Früher war alles besser. Und ganz viel früher war es natürlich am allerbesten. Kein Wunder also, dass sich manche Menschen bei ihrer Ernährung gleich an der Steinzeit orientieren.

Die Logik: Unser Körper habe sich im Laufe der Evolution an eine Welt angepasst, in der es keine Viehzucht und keinen Ackerbau gab. Darum seien Reis und Nudeln, Milch und Käse nicht gut für den Menschen. Die steinzeitlichen Gene bräuchten eben steinzeitliche Nahrung. Sonst drohten Fettsucht, Diabetes, Herzinfarkt.

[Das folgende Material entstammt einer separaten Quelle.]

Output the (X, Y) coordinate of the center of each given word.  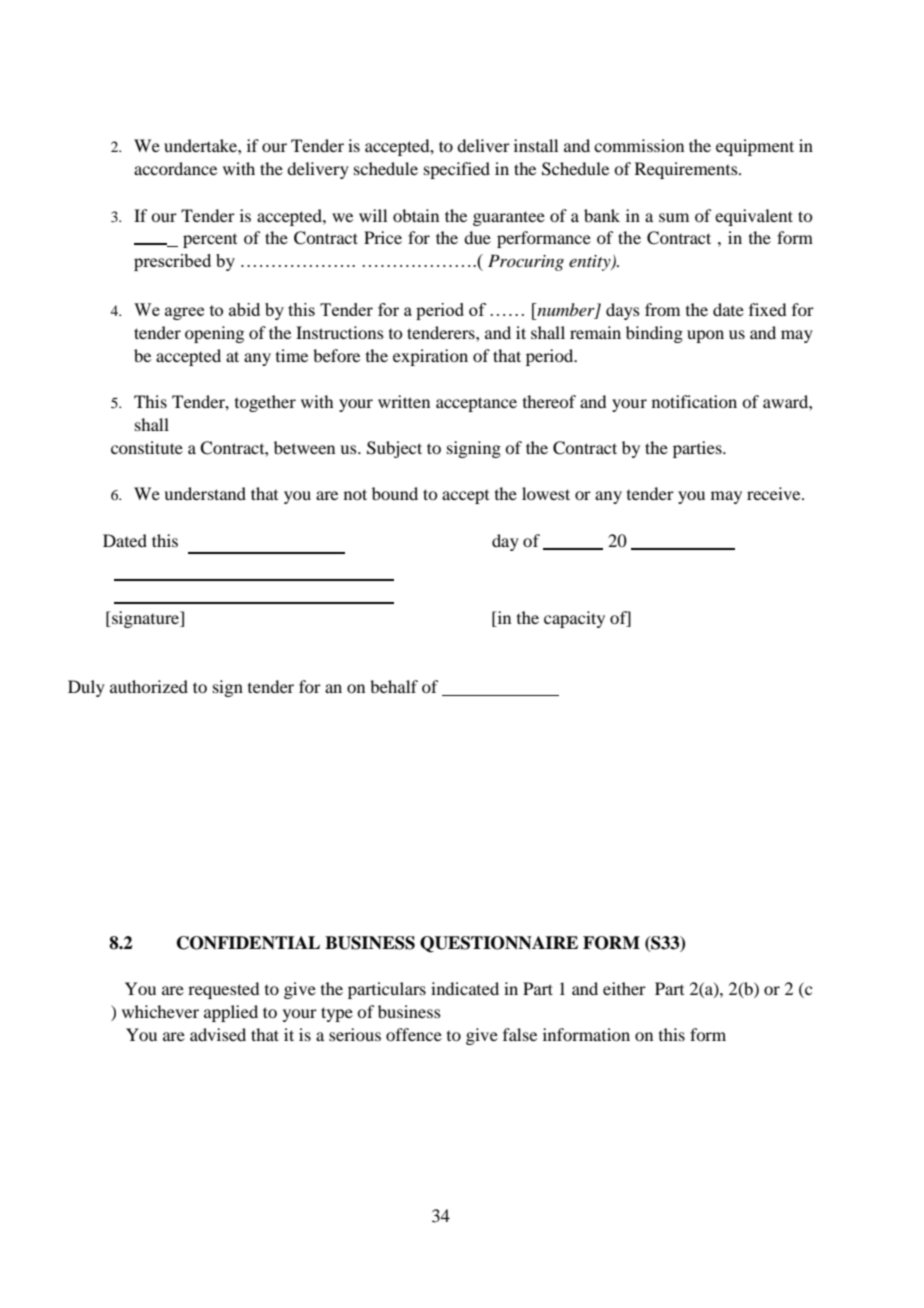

„Steinis“ ernähren sich vor allem von Fleisch und Fisch, Obst, Gemüse, Nüssen und Pilzen. In Berlin hat schon 2011 ein Steinzeit-Restaurant eröffnet. „Wenn Sie Ihre Essgewohnheiten den Paläo-Prinzipien anpassen, ernähren Sie Ihren Körper so, wie es die Natur vorgesehen hat“, verspricht der Eigentümer auf der Internetseite.

Der Gedanke ist verlockend. Schließlich hat der Mensch eine evolutionäre Geschichte, die ihn geformt hat. Softdrinks und Schokoriegel sind vermutlich so erfolgreich, weil unseren Vorfahren „leere“ Kalorien, die kaum Nährstoffe enthalten, nicht zur Verfügung standen. Es gab keinen Grund, einen Mechanismus zu entwickeln, der uns vor zu großen Portionen warnt. Warum also nicht unsere ganze Ernährung an der Evolution ausrichten, eine Darwin-Diät?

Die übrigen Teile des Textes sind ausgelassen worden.